For a time, the only sounds she produced were the occasional whimper or sniffle. Her hold on him didn’t loosen. When she’d finally calmed, she rested her cheek, still damp with tears, against the uninjured side of his chest.
“I shot someone,” she said softly.
“It was an accident.”
“I know. I know it was, but I can’t stop thinking about it. If it had hit him a few inches to his right, it would have killed him.”
“But it didn’t.” He settled his chin atop her head. “Those men are hunters, Aymee. They made their choices and accepted the risks. Every time they go out, each of them must know in his heart that he may not return. And one of those men would have killed you if he’d had a little more time.”
She released a shaky sigh. “Despite the circumstances, I’m glad you’re here with me.”
Relief flowed t
hrough Arkon; though the day’s events had pushed his worries from his mind, he hadn’t let go of the notion that he’d wronged her, that he’d turned her away, that she’d lost whatever interest she might have held for him.
He cupped his hand behind her head and pressed his face to her hair. “Me too.”
After a few moments, his gaze drifted to the break in the ceiling. “Let’s find a spot to rest. We can talk more in the morning.”
“Okay.” She stepped back; he released her reluctantly.
Arkon collected the canisters and led her to the steps farthest away from the structural damage. Placing the containers at the base of the steps, he eased himself down against the wall beside them. When Aymee sat next to him, he pulled her close, and she slipped her arms around him.

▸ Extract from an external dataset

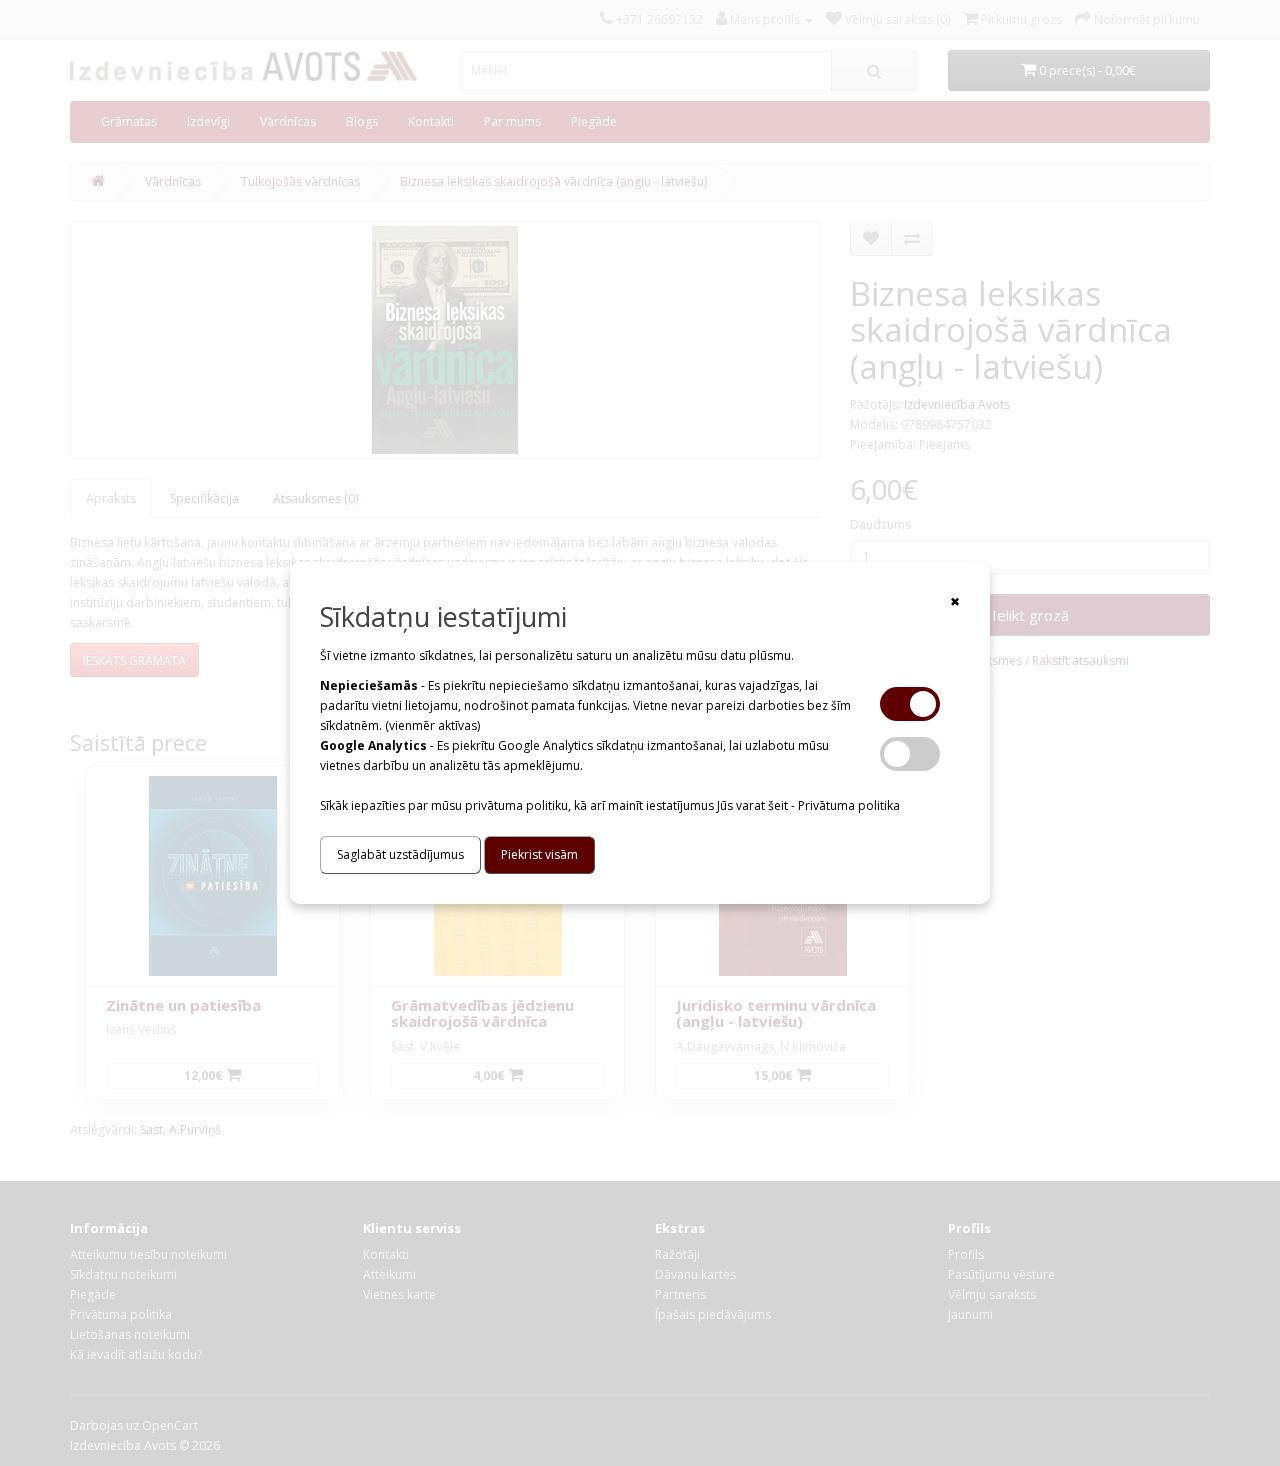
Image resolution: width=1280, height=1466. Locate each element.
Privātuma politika (849, 805)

He settled his arm over her shoulders, and Aymee — warm, soft, and vulnerable — leaned into him. Had things gone differently, he might have brought her here one day, if only to show her the massive painting on the lower level’s rear wall. Perhaps they’d have come by boat or fetched one of the diving suits for Aymee to use. Either way, sharing in their mutual appreciation of such works would’ve been worth the journey.
In the relative quiet — the sound of the water lapping the walls was almost gentle here, and wind whispered across the gap overhead — his mind turned to the events on the beach. Had he chosen correctly? Had he handled it as he should have?

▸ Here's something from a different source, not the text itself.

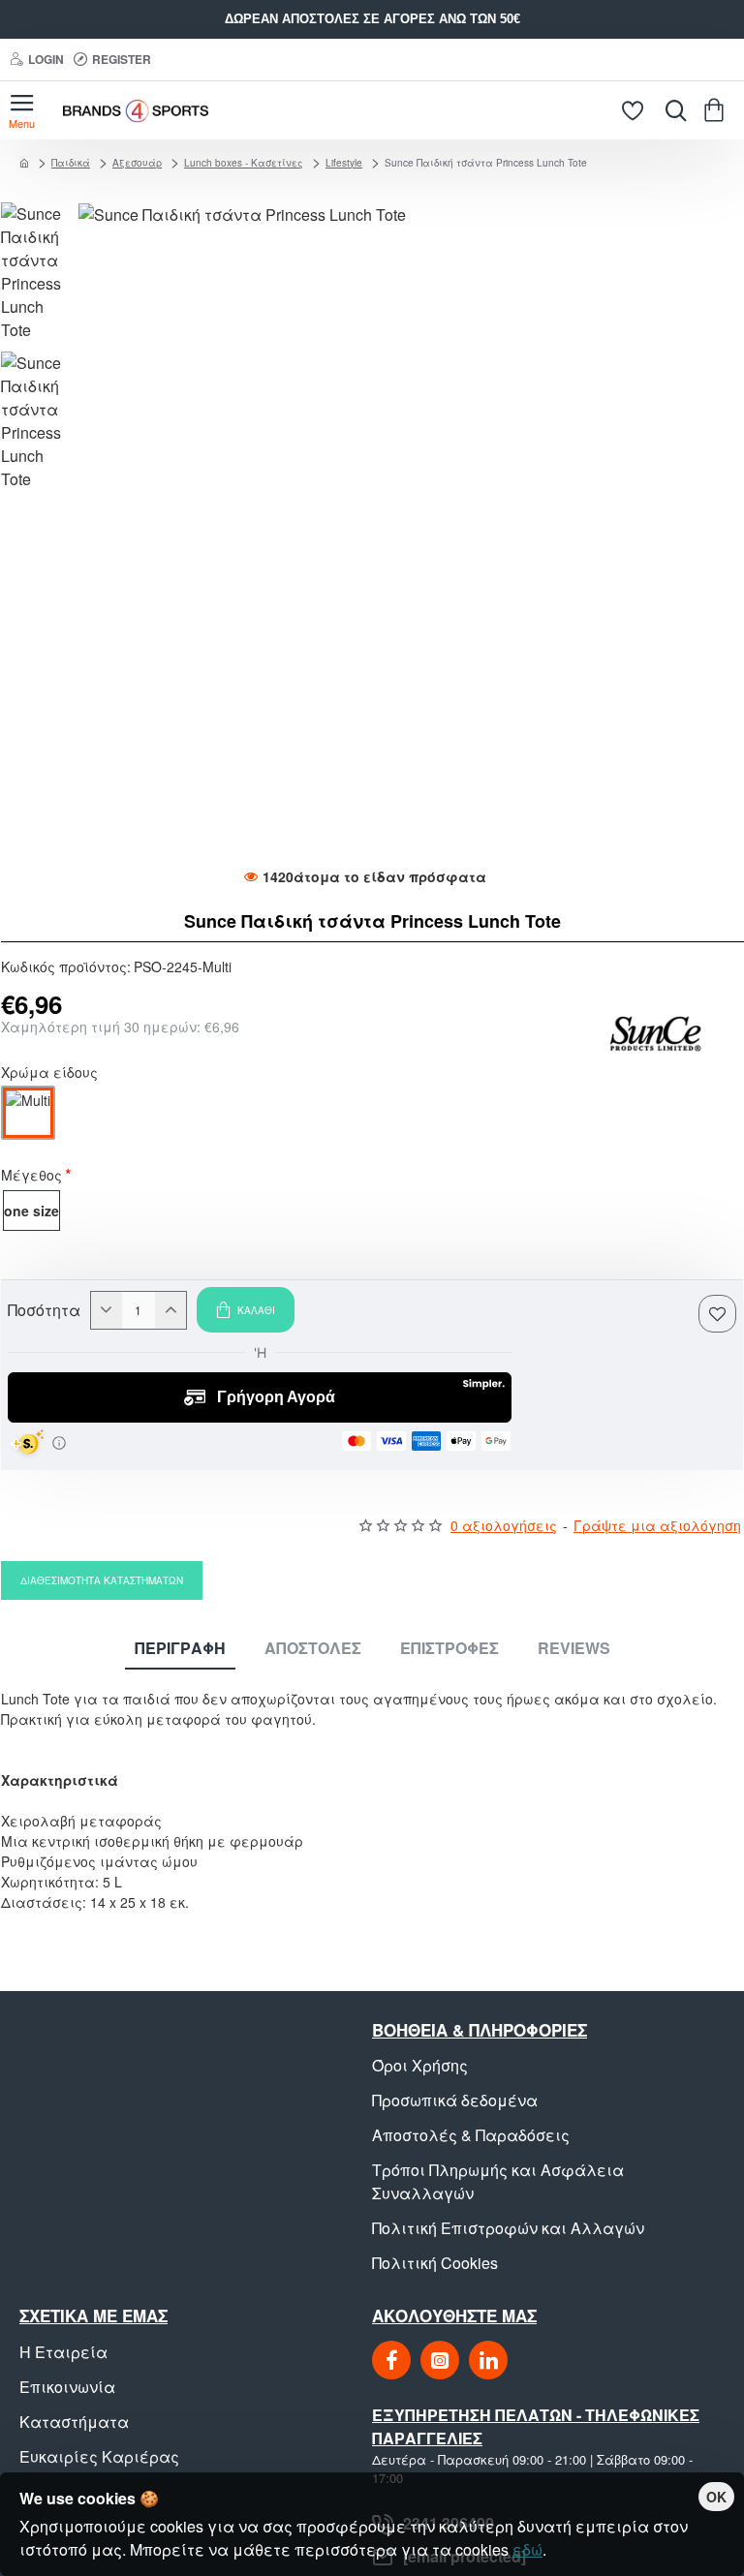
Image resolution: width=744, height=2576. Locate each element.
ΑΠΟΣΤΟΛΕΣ (312, 1649)
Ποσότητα (44, 1310)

What would the hunters tell their comrades, what would they tell the townsfolk?
Arkon thought of the hologram recordings of the last humans in the Facility, of their fast, brutal battles against the kraken. Of the slaughter and the blood.
He could only hope he hadn’t set a similar conflict into motion.
He looked down at Aymee. Her eyes were closed, her breathing deep, and her body relaxed against him in sleep. Arkon hadn’t lied; she was worth all the risks. Jax had defied two peoples because he thought Macy was worth it, and Arkon would do the same without hesitation for Aymee.
There was little value in tormenting himself with questions of what might have happened. The past was finished; they could only move forward from where they were. They were alive and together, and for now, that was enough. That was reason to be thankful.